# Slice with driver, straight with irons



## goalieman24

I have no problem hitting irons straight. Although they may be off target at times, the ball flight is straight.
I have a hard time however keeping the driver straight(also woods and hybrid). Most of my tee shots slice if I try and hit it with any kind of power.
I'm beginning to play par 4's under 350yds with a 3 or 4 iron off the tee.

Any remedies?


----------



## Fourputt

goalieman24 said:


> I have no problem hitting irons straight. Although they may be off target at times, the ball flight is straight.
> I have a hard time however keeping the driver straight(also woods and hybrid). Most of my tee shots slice if I try and hit it with any kind of power.
> I'm beginning to play par 4's under 350yds with a 3 or 4 iron off the tee.
> 
> Any remedies?



There are a lot of swing faults that can cause a slice, and without knowing anything about you or your swing, It's pretty much impossible to say why you are doing it. A slice is caused by an outside to inside swing path in the impact zone, with a square or open club face. But there are several ways to get to that point, and I really can't even make a guess as to what you might be doing. :dunno:


----------



## kuya51

I went to the range last night and I'm the opposite. Hit my driver well and also my 4 wood. Felt great. Irons were difficult for some strange reason.


----------



## 300Yards

I have been watching swings closely, and there a few things I noticed people do that can cause a slice.

1.) The hips don't clear.
2.)The weight shift is strained, or not completed.

Both of these together, cause an out to in swingpath, with an openface, causing a slice. I have noticed that people who do this, usually have too wide of a stance. So try this and tell me if it helps, as I can't test it myself:

Use a narrower stance at address. Make sure your feet aren't much past your shoulders. The insdie of your feet, should be lined up with the outside of your shoulder. It will feel uncomfortable, but I swear it works. Also, try not to start your downswing, until you hips are clear, and your weight shift is almost complete. This causes you to create more lag, and have a better swingpath with an open face.

Of course, there are many causes of slicing, but I just thought I would throw that out there, and see what everyone thinks about my idea. Fourputt is right though, without seeing the swing, we can't say for sure.


----------



## Surtees

300Yards said:


> 1.) The hips don't clear.



What do you mean by this?


----------



## 300Yards

The hips don't "open", and that means that you aren't rotating enough. The downswing should statr with a simultaneous weight shift, and twisting of the hips to the left. If you don't do this, when you start your downswing, you end up "casting", and get a poor weight shift, and hit a slice due to an open club face.


----------



## zaphod

Before you look at swing changes have a buddy look at your setup,stance, grip, etc with your iron setup then your driver. It may be there.If not look further.

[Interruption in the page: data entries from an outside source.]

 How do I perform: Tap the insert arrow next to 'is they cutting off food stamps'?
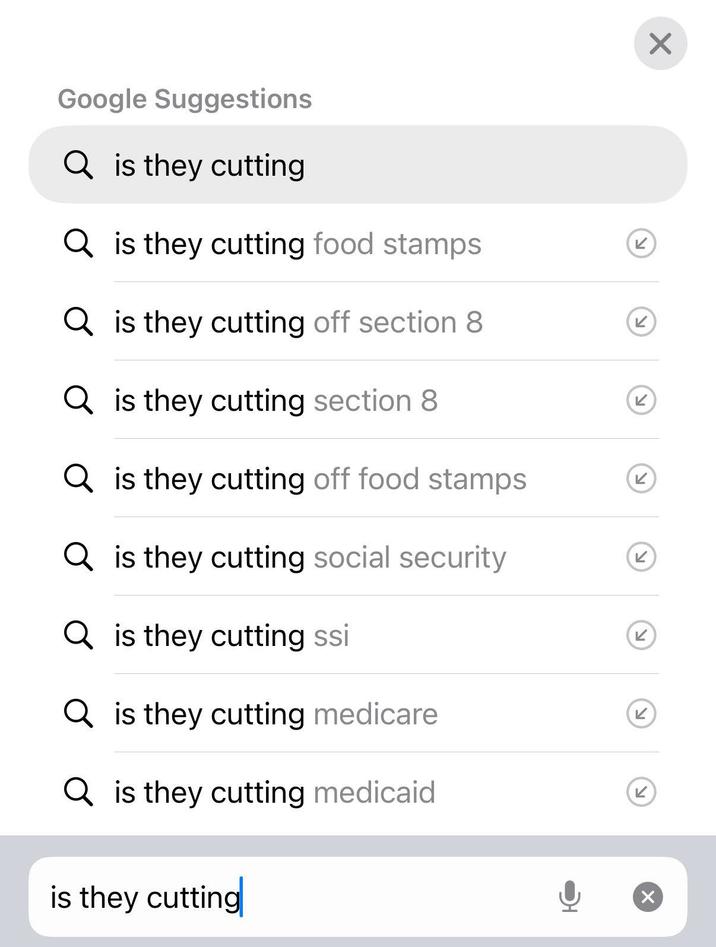640,478
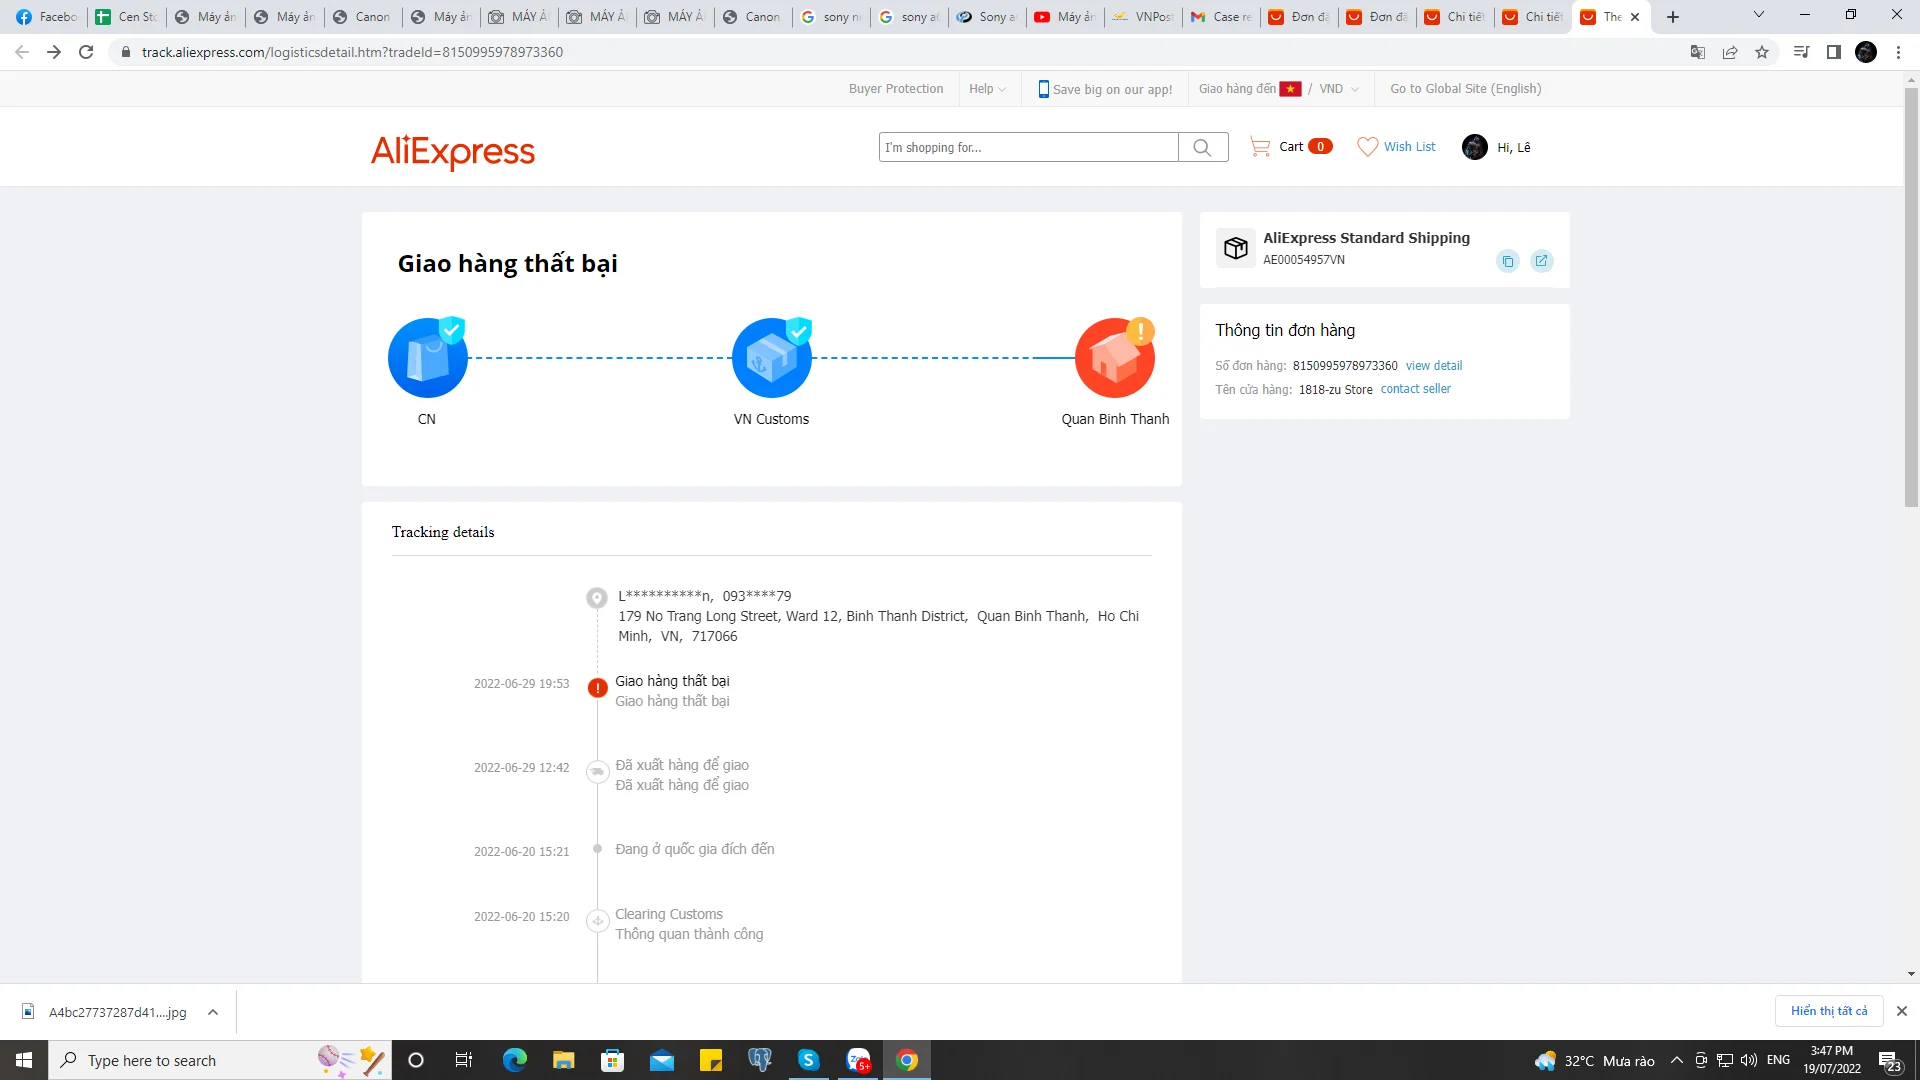
Task: Click the Wish List heart icon
Action: (x=1367, y=147)
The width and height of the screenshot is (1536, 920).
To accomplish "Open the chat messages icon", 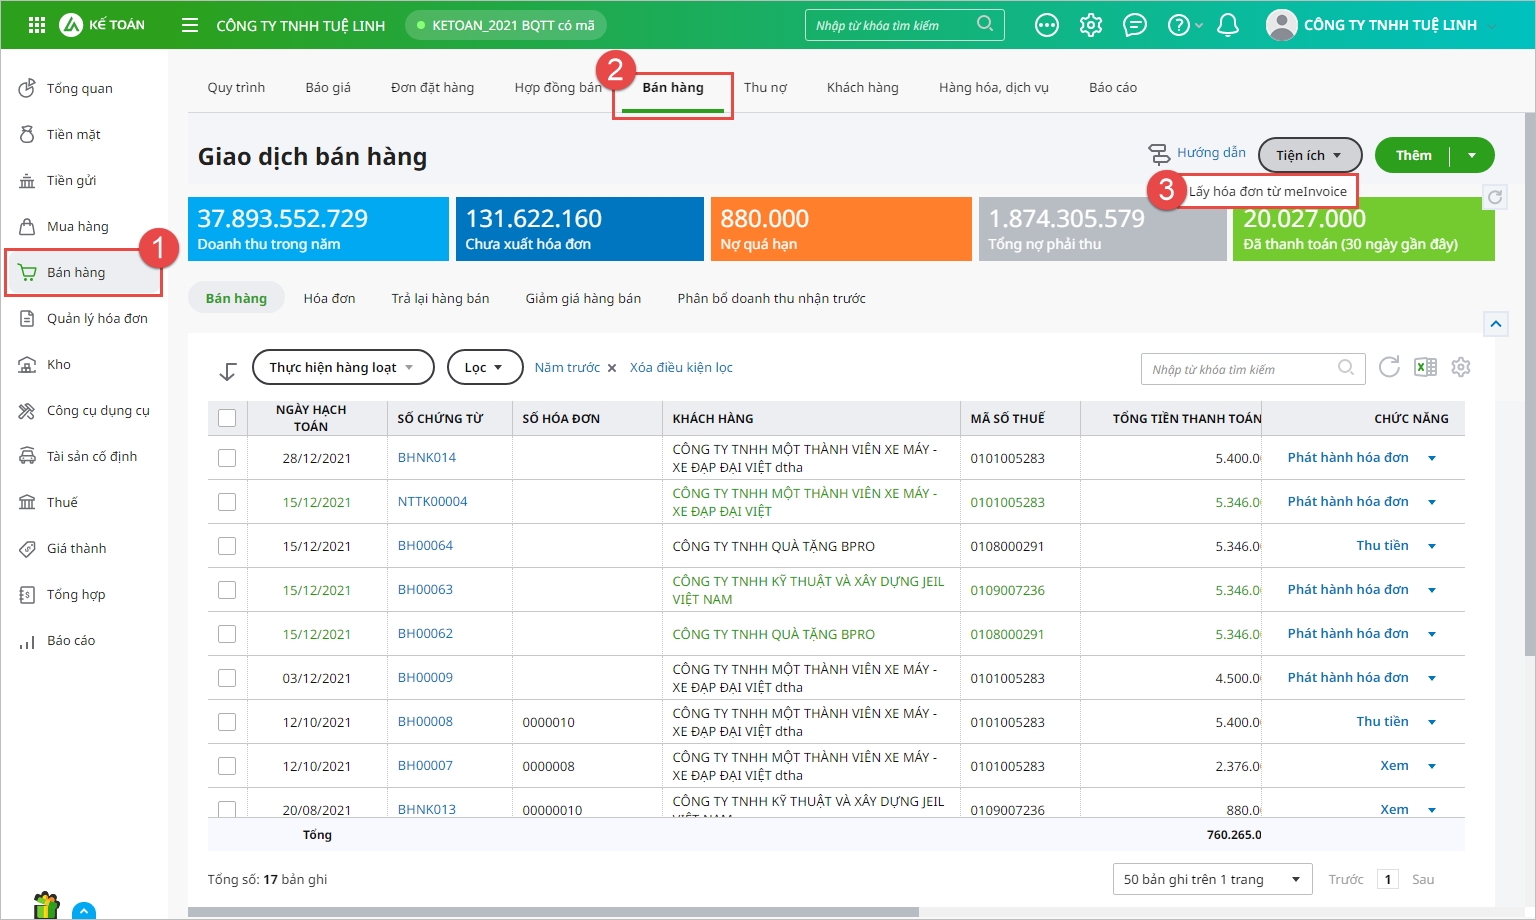I will [x=1135, y=25].
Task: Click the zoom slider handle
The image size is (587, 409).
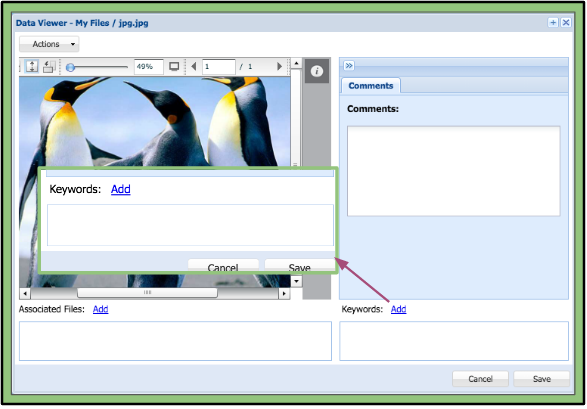Action: [x=70, y=67]
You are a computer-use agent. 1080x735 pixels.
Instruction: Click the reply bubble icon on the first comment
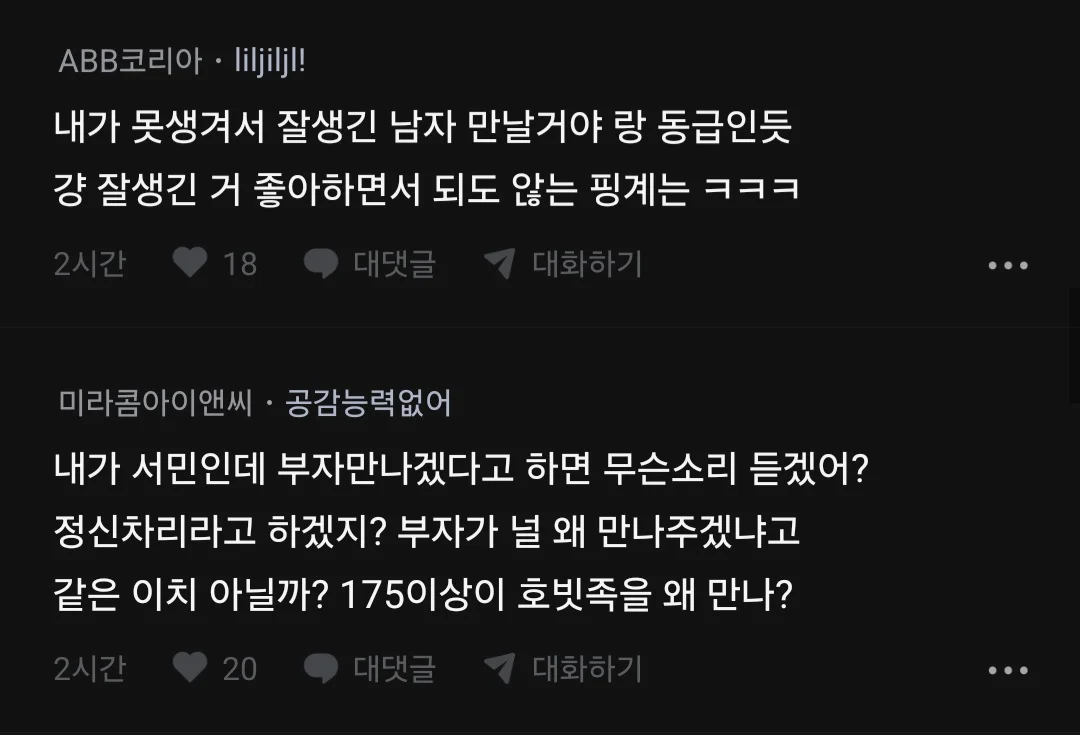[320, 263]
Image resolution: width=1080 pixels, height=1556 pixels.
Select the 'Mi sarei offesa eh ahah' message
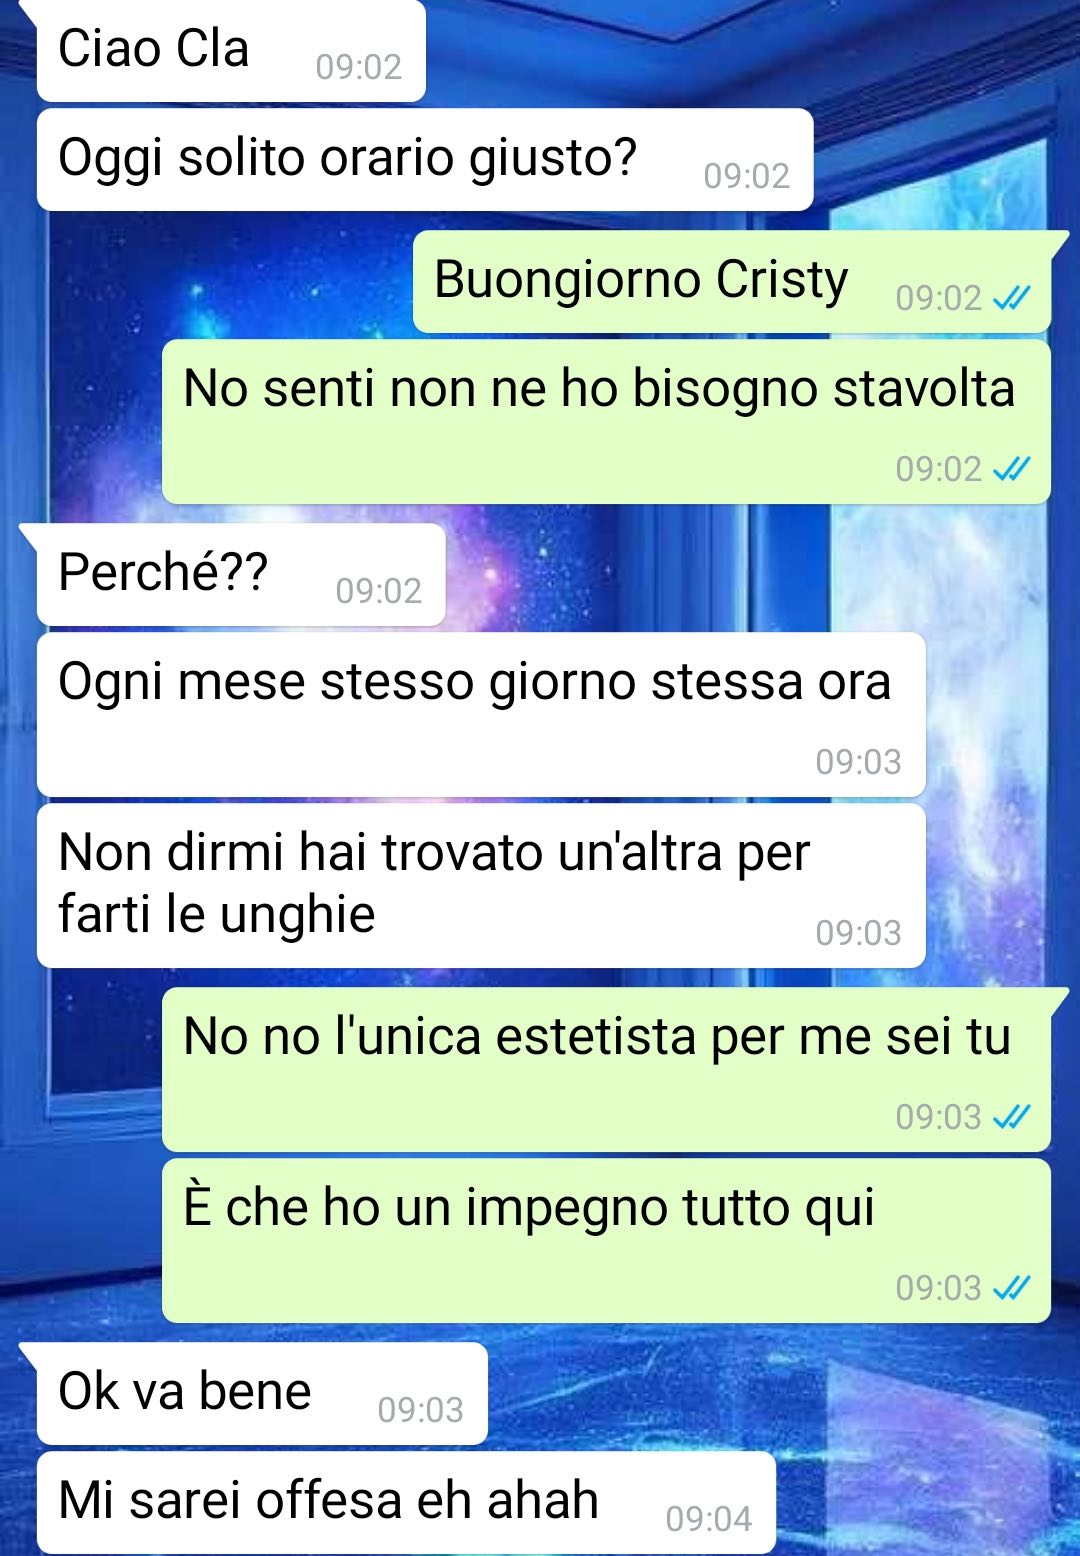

When I get in a funk with driver I goto range and hit some clean 8 irons. Then hit a few drivers with the same tempo etc. If not good go backto 8 iron and repeat.

Good luck


----------



## mkoreiwo

I play in an indoor sim in the winter, and it helps me work on my swing - the sim gives you the path, SS, ball speed, and where on the face (toe/heel) you hit it. I found that occasionally I'd have days where my path was fine, but my clubface was open. After mulling it over and looking at possibilities, I found that I wasn't making a full shoulder turn on my backswing, and I believe it was causing my arms to wind up stuck behind me as I came through the ball. I believe this to be the case because I began to focus on my turn, and that cured my slicing.... Perhaps this may help you - or not - but it's a thought....


----------



## cbwheeler

Tell us this. Is is actually a slice are you experiencing, or does your ball start off straight, then fade off to the right, or perhaps starts right and stays right?

If your irons go straight, you are probably not coming from the outside too much, however it is a possibility. There is a tendency to overswing with longer clubs, which causes what is called a "cast" or the wrists uncocking too early which causes the clubhead to come from the outside. Usually you make a subconscious correction when this happens and open the clubface.

That's what causes those ugly open faced push slices. This is probably what is happening to you.

When you are at the range again, focus on swinging smooth with your driver and minimizng your hand action through the ball. Then once you get the ball going straight, add your hand action back in, making sure you are releasing as the grip of the club is pointing at the ball, not the ground behind you. If you do this, there is no way you are going to come from the outside.


----------